Pointing items for text and elements
[START]
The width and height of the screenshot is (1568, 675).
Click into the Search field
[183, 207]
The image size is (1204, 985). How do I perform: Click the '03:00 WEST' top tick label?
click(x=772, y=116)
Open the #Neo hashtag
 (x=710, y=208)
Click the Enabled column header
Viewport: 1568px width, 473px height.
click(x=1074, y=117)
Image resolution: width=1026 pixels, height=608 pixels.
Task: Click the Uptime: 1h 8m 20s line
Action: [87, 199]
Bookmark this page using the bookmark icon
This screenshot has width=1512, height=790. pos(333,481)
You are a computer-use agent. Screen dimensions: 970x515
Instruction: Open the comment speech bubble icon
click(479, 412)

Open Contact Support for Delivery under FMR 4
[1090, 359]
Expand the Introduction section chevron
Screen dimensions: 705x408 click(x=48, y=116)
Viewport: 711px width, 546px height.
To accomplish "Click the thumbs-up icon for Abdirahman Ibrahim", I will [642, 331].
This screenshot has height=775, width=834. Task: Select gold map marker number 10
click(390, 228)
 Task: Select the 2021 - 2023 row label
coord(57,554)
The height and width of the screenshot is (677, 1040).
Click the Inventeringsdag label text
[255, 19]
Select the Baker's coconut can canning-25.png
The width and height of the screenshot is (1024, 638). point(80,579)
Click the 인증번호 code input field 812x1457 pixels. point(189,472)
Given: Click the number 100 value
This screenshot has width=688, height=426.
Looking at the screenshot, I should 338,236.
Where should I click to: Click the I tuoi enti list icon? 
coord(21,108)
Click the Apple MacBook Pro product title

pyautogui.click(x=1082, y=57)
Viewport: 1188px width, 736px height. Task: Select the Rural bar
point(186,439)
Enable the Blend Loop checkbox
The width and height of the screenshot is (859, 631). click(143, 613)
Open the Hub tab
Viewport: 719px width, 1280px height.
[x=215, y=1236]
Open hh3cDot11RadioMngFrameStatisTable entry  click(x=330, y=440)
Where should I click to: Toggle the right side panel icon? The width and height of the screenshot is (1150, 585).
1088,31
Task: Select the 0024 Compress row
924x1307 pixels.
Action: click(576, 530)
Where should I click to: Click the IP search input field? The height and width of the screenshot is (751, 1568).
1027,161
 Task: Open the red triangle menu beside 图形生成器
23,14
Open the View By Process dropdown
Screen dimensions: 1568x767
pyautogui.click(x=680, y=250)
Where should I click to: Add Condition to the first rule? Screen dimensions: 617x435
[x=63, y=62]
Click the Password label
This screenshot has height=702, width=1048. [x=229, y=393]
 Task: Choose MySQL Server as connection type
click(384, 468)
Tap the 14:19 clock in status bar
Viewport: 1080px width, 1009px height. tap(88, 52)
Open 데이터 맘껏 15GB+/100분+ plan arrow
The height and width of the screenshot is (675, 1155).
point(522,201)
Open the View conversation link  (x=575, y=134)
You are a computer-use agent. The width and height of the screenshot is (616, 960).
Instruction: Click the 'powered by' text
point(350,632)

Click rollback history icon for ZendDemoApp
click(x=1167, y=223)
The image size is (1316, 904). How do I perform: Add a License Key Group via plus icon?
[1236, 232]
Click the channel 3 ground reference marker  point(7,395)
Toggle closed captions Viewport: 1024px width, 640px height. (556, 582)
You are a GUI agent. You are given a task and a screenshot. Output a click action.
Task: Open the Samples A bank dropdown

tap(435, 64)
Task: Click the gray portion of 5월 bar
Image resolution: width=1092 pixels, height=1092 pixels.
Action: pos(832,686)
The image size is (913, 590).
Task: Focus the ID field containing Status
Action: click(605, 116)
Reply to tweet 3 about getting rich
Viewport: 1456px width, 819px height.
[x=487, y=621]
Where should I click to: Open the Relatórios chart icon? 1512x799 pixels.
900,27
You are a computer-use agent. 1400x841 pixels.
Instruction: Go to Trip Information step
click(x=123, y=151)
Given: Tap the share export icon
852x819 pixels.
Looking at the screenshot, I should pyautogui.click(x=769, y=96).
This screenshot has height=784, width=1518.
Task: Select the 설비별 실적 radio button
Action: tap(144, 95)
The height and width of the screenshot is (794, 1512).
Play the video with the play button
[END]
Exercise goal: Copy out all of the items above word for word, changing nothing.

Task response:
The width and height of the screenshot is (1568, 675).
Click into the Search field
[183, 207]
The image size is (1204, 985). How do I perform: Click the '03:00 WEST' top tick label?
click(x=772, y=116)
Open the #Neo hashtag
 (x=710, y=208)
Click the Enabled column header
Viewport: 1568px width, 473px height.
click(x=1074, y=117)
Image resolution: width=1026 pixels, height=608 pixels.
Task: Click the Uptime: 1h 8m 20s line
Action: [87, 199]
Bookmark this page using the bookmark icon
This screenshot has width=1512, height=790. pos(333,481)
You are a computer-use agent. Screen dimensions: 970x515
Instruction: Open the comment speech bubble icon
click(479, 412)

Open Contact Support for Delivery under FMR 4
[1090, 359]
Expand the Introduction section chevron
Screen dimensions: 705x408 click(x=48, y=116)
Viewport: 711px width, 546px height.
To accomplish "Click the thumbs-up icon for Abdirahman Ibrahim", I will [642, 331].
This screenshot has height=775, width=834. Task: Select gold map marker number 10
click(390, 228)
 Task: Select the 2021 - 2023 row label
coord(57,554)
The height and width of the screenshot is (677, 1040).
Click the Inventeringsdag label text
[255, 19]
Select the Baker's coconut can canning-25.png
The width and height of the screenshot is (1024, 638). point(80,579)
Click the 인증번호 code input field 812x1457 pixels. point(189,472)
Given: Click the number 100 value
This screenshot has width=688, height=426.
Looking at the screenshot, I should 338,236.
Where should I click to: Click the I tuoi enti list icon? 
coord(21,108)
Click the Apple MacBook Pro product title

pyautogui.click(x=1082, y=57)
Viewport: 1188px width, 736px height. Task: Select the Rural bar
point(186,439)
Enable the Blend Loop checkbox
The width and height of the screenshot is (859, 631). click(143, 613)
Open the Hub tab
Viewport: 719px width, 1280px height.
[x=215, y=1236]
Open hh3cDot11RadioMngFrameStatisTable entry  click(x=330, y=440)
Where should I click to: Toggle the right side panel icon? The width and height of the screenshot is (1150, 585).
1088,31
Task: Select the 0024 Compress row
924x1307 pixels.
Action: click(576, 530)
Where should I click to: Click the IP search input field? The height and width of the screenshot is (751, 1568).
1027,161
 Task: Open the red triangle menu beside 图形生成器
23,14
Open the View By Process dropdown
Screen dimensions: 1568x767
pyautogui.click(x=680, y=250)
Where should I click to: Add Condition to the first rule? Screen dimensions: 617x435
[x=63, y=62]
Click the Password label
This screenshot has height=702, width=1048. [x=229, y=393]
 Task: Choose MySQL Server as connection type
click(384, 468)
Tap the 14:19 clock in status bar
Viewport: 1080px width, 1009px height. tap(88, 52)
Open 데이터 맘껏 15GB+/100분+ plan arrow
The height and width of the screenshot is (675, 1155).
point(522,201)
Open the View conversation link  (x=575, y=134)
You are a computer-use agent. The width and height of the screenshot is (616, 960).
Instruction: Click the 'powered by' text
point(350,632)

Click rollback history icon for ZendDemoApp
click(x=1167, y=223)
The image size is (1316, 904). How do I perform: Add a License Key Group via plus icon?
[1236, 232]
Click the channel 3 ground reference marker  point(7,395)
Toggle closed captions Viewport: 1024px width, 640px height. (556, 582)
You are a GUI agent. You are given a task and a screenshot. Output a click action.
Task: Open the Samples A bank dropdown

tap(435, 64)
Task: Click the gray portion of 5월 bar
Image resolution: width=1092 pixels, height=1092 pixels.
Action: pos(832,686)
The image size is (913, 590).
Task: Focus the ID field containing Status
Action: click(605, 116)
Reply to tweet 3 about getting rich
Viewport: 1456px width, 819px height.
[x=487, y=621]
Where should I click to: Open the Relatórios chart icon? 1512x799 pixels.
900,27
You are a computer-use agent. 1400x841 pixels.
Instruction: Go to Trip Information step
click(x=123, y=151)
Given: Tap the share export icon
852x819 pixels.
Looking at the screenshot, I should pyautogui.click(x=769, y=96).
This screenshot has height=784, width=1518.
Task: Select the 설비별 실적 radio button
Action: tap(144, 95)
The height and width of the screenshot is (794, 1512).
Play the video with the play button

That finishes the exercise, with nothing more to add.